Type the number for the selected crash:
--------------------------------------
 1  (crash router) Bus Error, due to invalid address access
 2  (crash router) Bus Error, due to parity error in Main memory
 3  (crash router) Bus Error, due to parity error in I/O memory
 4  (crash router) Address Error, due to fetching code from odd address
 5  (crash router) Jump to zero
 6  (crash router) Software forced crash
 7  (crash router) Illegal read of address zero
 8  (crash router) Divide by zero
 9  (crash router) Corrupt memory
 C  Enable crash router selection marked with (crash router)
 R  (crash router) User enter read bus error address
 U  (crash router) User enter write bus error address
 W  (crash router) Software watchdog timeout (*** Watch Dog Timeout ***)
 w  (crash router) Process watchdog timeout (SYS-2-WATCHDOG)
 x  Exit crash menu
?

IOS-XE 17.09.01a

 1
 2
 3
 4
 5
 6
 7
 8
 9
10
11
12
13
14
15
16
17
18
19
20
21
22
23
24
25
26
27
28
29
30
31
32
33
34
35
36
37
38
39
40
41
Router# test crash

WARNING: Command selections marked with '(crash router)' will crash
         router when issued.
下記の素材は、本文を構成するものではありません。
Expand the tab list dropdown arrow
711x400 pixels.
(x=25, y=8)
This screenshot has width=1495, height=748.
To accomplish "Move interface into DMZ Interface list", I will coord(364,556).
However a selection 'C' will need to
         be issued IMMEDIATELY before these selections to enable them.


Type the number for the selected crash:
--------------------------------------
 1  (crash router) Bus Error, due to invalid address access
 2  (crash router) Bus Error, due to parity error in Main memory
 3  (crash router) Bus Error, due to parity error in I/O memory
 4  (crash router) Address Error, due to fetching code from odd address
 5  (crash router) Jump to zero
 6  (crash router) Software forced crash
 7  (crash router) Illegal read of address zero
 8  (crash router) Divide by zero
 9  (crash router) Corrupt memory
 A  (crash router) Test assert() failure
 C  Enable crash router selection marked with (crash router)
 D  (crash router) Via duplicate free()
 P  (crash router) Test assert_production() failure
 R  (crash router) User enter read bus error address
 U  (crash router) User enter write bus error address
 W  (crash router) Software watchdog timeout (*** Watch Dog Timeout ***)
 w  (crash router) Process watchdog timeout (SYS-2-WATCHDOG)
 d  Disable crashinfo collection
 e  Enable crashinfo collection
 i  Display contents of current crashinfo flash file
 m  Write crashinfo on crashinfo RAM
 n  Change crashinfo flash file name
 q  Exit crash menu
 s  Save crashinfo to current crashinfo flash file
 c  Close current crashinfo flash file
 t  Write crashinfo on console TTY
 N  Register/deregister from crashinfo interesting addr notification service
 I  (crash router) Cause exception, while refering to data for interesting address notify
 X  (crash router) Execute bit checks
 x  Exit crash menu
?
Jan 14 21:27:07.942: %PARSER-5-HIDDEN: Warning!!! ' test crash ' is a hidden command. Use of this command is not recommended/supported and will be removed in future.